- _Stored items_
_ _ _

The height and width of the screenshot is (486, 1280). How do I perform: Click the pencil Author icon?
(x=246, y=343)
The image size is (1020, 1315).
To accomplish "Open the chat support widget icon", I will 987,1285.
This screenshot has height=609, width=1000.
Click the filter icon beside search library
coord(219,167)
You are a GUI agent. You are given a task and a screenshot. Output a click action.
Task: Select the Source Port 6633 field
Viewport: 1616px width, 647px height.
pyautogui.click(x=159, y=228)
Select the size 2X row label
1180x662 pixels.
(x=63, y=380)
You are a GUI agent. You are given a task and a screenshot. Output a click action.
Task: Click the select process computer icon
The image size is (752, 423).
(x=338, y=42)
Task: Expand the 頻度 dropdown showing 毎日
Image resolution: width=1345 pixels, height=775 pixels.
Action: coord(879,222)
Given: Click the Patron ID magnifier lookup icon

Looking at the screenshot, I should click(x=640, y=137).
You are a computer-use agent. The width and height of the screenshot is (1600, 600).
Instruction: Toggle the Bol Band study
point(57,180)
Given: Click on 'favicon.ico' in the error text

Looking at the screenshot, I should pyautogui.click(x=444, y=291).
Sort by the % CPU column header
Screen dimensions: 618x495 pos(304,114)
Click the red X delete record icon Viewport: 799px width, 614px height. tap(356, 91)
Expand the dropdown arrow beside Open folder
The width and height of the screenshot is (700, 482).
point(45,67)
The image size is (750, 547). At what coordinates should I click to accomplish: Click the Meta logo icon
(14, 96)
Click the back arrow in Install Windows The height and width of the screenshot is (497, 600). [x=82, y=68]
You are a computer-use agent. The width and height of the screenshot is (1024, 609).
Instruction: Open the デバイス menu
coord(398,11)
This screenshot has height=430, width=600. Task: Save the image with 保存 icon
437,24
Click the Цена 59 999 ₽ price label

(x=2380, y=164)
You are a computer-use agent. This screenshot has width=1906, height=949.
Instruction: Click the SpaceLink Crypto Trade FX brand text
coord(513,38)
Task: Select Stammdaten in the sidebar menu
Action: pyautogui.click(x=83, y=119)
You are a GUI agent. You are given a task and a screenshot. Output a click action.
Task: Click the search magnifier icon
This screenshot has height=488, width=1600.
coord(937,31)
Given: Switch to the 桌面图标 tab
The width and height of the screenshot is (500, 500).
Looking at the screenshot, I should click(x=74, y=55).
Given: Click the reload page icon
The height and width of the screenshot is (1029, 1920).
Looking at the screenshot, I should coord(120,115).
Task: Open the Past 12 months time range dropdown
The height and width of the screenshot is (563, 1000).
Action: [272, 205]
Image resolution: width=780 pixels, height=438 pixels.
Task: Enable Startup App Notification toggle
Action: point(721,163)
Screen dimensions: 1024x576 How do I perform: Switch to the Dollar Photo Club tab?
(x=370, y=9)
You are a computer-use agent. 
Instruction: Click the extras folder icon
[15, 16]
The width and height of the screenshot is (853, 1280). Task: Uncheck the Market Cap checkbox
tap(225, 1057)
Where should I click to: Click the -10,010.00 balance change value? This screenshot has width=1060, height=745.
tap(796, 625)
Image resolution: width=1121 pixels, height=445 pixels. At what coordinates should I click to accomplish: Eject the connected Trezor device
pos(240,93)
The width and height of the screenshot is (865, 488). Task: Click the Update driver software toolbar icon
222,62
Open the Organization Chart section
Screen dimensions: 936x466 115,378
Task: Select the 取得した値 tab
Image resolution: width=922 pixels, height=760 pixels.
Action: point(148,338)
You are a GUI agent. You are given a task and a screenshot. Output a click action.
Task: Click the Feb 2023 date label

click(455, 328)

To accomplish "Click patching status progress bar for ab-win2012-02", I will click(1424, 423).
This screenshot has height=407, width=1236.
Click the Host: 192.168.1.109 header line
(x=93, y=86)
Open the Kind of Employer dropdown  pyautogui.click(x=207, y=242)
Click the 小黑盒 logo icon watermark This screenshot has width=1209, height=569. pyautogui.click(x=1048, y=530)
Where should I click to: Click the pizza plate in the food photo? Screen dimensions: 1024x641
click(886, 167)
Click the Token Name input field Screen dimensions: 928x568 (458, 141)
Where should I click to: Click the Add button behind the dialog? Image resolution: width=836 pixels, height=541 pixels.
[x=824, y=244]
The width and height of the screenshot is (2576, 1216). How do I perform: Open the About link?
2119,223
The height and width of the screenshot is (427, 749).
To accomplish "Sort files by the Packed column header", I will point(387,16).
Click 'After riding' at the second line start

_ _ _

- _Task brief_
If a line of the entries holds the word "will", copy it out.

- _Exercise result_
To accomplish "Open the chat support widget icon", I will 987,1285.
To accomplish "Click patching status progress bar for ab-win2012-02", I will click(1424, 423).
To accomplish "Sort files by the Packed column header", I will point(387,16).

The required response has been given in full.